It’s been a volatile year for retail investment behemoth Robinhood. The fintech company is laying off 23% of its workforce, as first reported by the Wall Street Journal and confirmed by TechCrunch. The layoff comes just three months after Robinhood cut 9% of full-time staff.
At the time of its last layoffs in late April, it is believed that Robinhood had about 3,100 employees after letting go of around 300 workers. Doing the math, a 23% reduction in staff would amount to about 713 employees affected, leaving roughly 2,400 employees currently employed at the company
The company did not comment directly on the latest layoffs, pointing TechCrunch only to a blog post by CEO and co-founder Vlad Tenev.
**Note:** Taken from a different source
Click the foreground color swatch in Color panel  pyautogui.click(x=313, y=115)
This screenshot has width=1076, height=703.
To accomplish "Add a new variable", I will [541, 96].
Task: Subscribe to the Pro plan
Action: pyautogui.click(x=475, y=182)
In that post, Tenev wrote that while “employees from all functions would be impacted, the layoffs are “particularly concentrated” in the company’s operations, marketing and program management functions.
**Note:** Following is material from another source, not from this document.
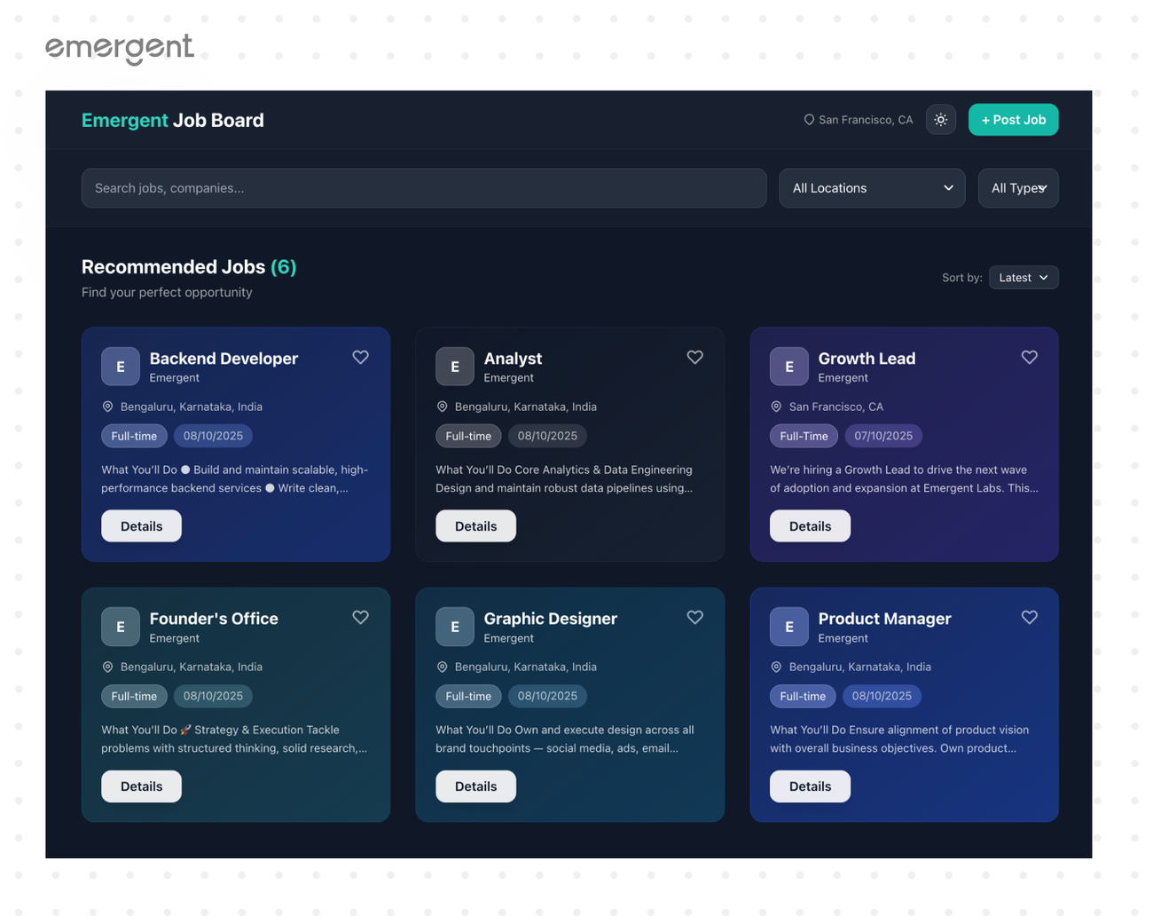
Task: Click the Search jobs, companies field
Action: pyautogui.click(x=423, y=188)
In the post, Tenev took responsibility for Robinhood’s apparent overhiring in the frenzy that was 2021. He said that the company last year staffed many of its operations functions under the assumption that the “heightened retail engagement” that was taking place would continue in 2022.
“In this new environment, we are operating with more staffing than appropriate,” he wrote. “As CEO, I approved and took responsibility for our ambitious staffing trajectory — this is on me.”
Tenev also addressed that its earlier round of layoffs “did not go far enough.”
“Since that time, we have seen additional deterioration of the macro environment with inflation at 40-year highs accompanied by a broad crypto market crash. This has further reduced customer trading activity and assets under custody,” he wrote. Robinhood is not alone in its choice to conduct two rounds of layoffs in a short period of time; just seven weeks after crypto exchange Gemini cut approximately 10% of its workforce, the company cut another 7% of staff, according to sources.
Robinhood also today released its second quarter financials, revealing a 6% increase in net revenue of $318 million on a net loss of $295 million or 34 cents per diluted share. That loss was narrower than its net loss of $392 million, or 45 cents per share, in the first quarter of 2022.
Transaction-based revenue was down 7% to $202 million while cryptocurrencies increased 7% sequentially to $58 million.
Robinhood also included operating expenses associated with severance and restructuring, saying that expenses will be $17 million in connection with the April restructuring and an estimated $45 million to $60 million with the August restructuring. In 2022, total operating expenses are still expected to be down between 7% to 10% from the prior year, Robinhood claims.
Robinhood’s stock price has been volatile over the past year, as well. At the time of publication, the company is trading at $8.90 after hours, dramatically lower — by 89% — than its 52-week high of $85. It’s also down 3.6% after hours.
Earlier today, the WSJ wrote that Robinhood was slapped with a $30 million fine by a New York financial regulator, specifically on its cryptocurrency trading arm.